In 6 A.D., the Romans got whipped by the Germans, Arminius, in a battle that decided the shape of Rome, that it wouldn't take Germany. This did not determine the next century or two centuries or three centuries of what would happen.

The mere fact of disorder, of failure, is inherent in the building of an effective empire. Just as the British learned something from the way they tried to control North America and the Romans certainly learned a great something about not messing with the Germans in the Teutonic forests, the Americans are learning a great many things in Iraq and Afghanistan.

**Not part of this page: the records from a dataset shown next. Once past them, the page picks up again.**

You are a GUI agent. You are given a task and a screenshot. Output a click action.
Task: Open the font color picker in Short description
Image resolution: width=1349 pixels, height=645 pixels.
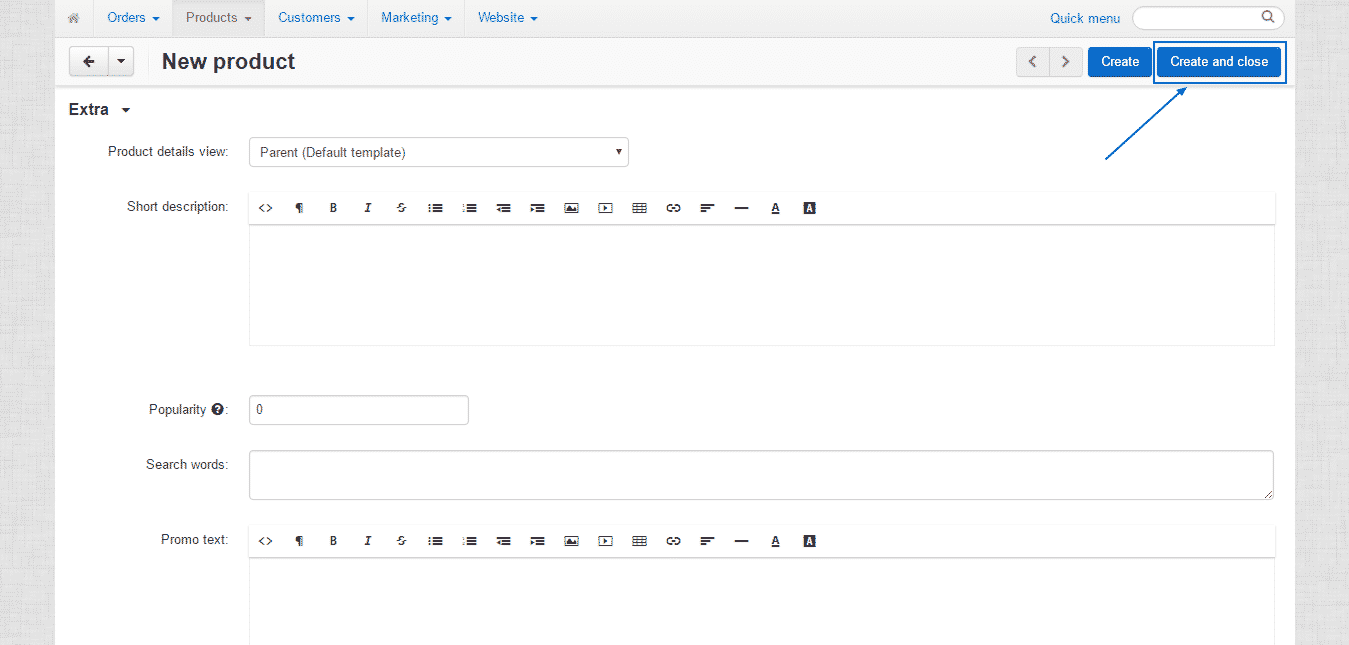click(x=775, y=207)
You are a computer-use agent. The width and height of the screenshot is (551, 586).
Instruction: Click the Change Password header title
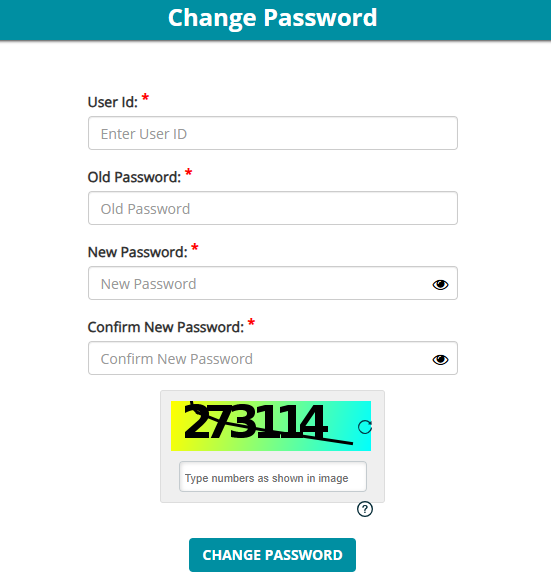(x=273, y=18)
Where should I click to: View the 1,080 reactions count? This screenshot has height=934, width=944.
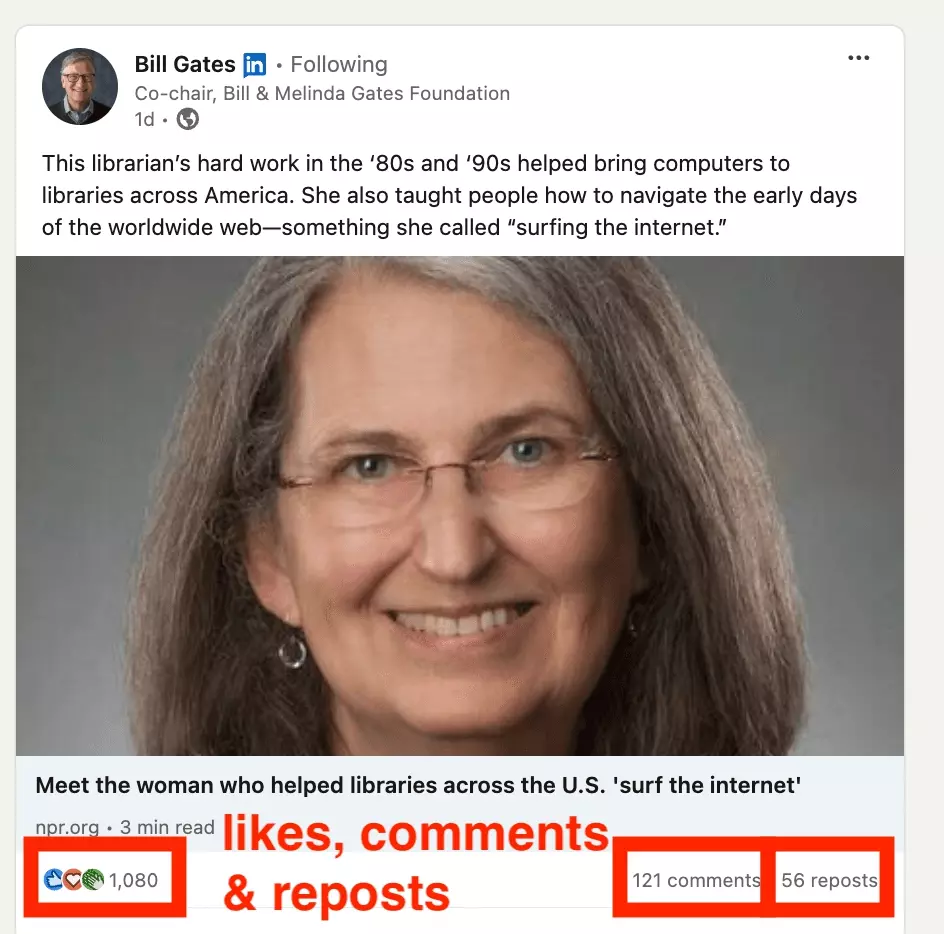point(133,880)
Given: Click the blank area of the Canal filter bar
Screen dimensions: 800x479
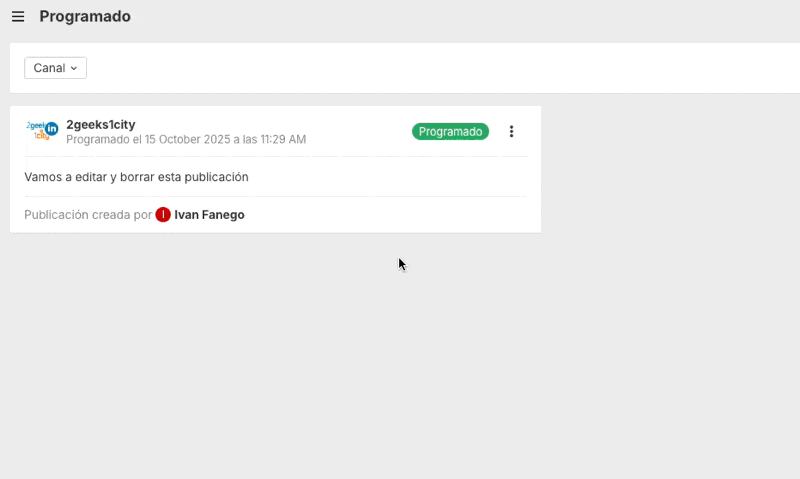Looking at the screenshot, I should point(400,68).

The most important thing is this: The Romans and the British did not govern by sending large numbers of troops to occupy and rule countries. They sent a small number of troops to govern a large number of native troops and a cadre of diplomats whose job it was not to run the country so much as make political alliances with people in the country so that they could run it for their benefit. There were certainly crown colonies and directly controlled colonies in places where this failed, but this was the model.

The United States' problem is that, drawing on its memories of World War II, it resorts to main force as the first recourse. The United States, since the end of the Cold War, has invaded, that I count, seven countries, including Haiti, which we do for practice regularly—toward what end I don't know, but it seems to be part of what we do.

In each case the mission was to land the military and turn the United States military into a force for building nations. Militaries are forces to defeat enemy armies. Social workers they are not very good at. People who can negotiate complex relationships among myriad tribes—they are even worse. My daughter was an intelligence officer in Iraq, and she did a very good job. She did not speak Arabic. I'm not sure how she could be an advantage in the job, but that's not a bar in the United States.

The British Empire was governed by very eccentric people, who studied at Cambridge and then went out and spent their days speaking Farsi. Our empire is governed by people doing a five-year trip before they get a job at Goldman Sachs—not all of them. We do have a professional cadre. But that professional cadre is the least powerful in government.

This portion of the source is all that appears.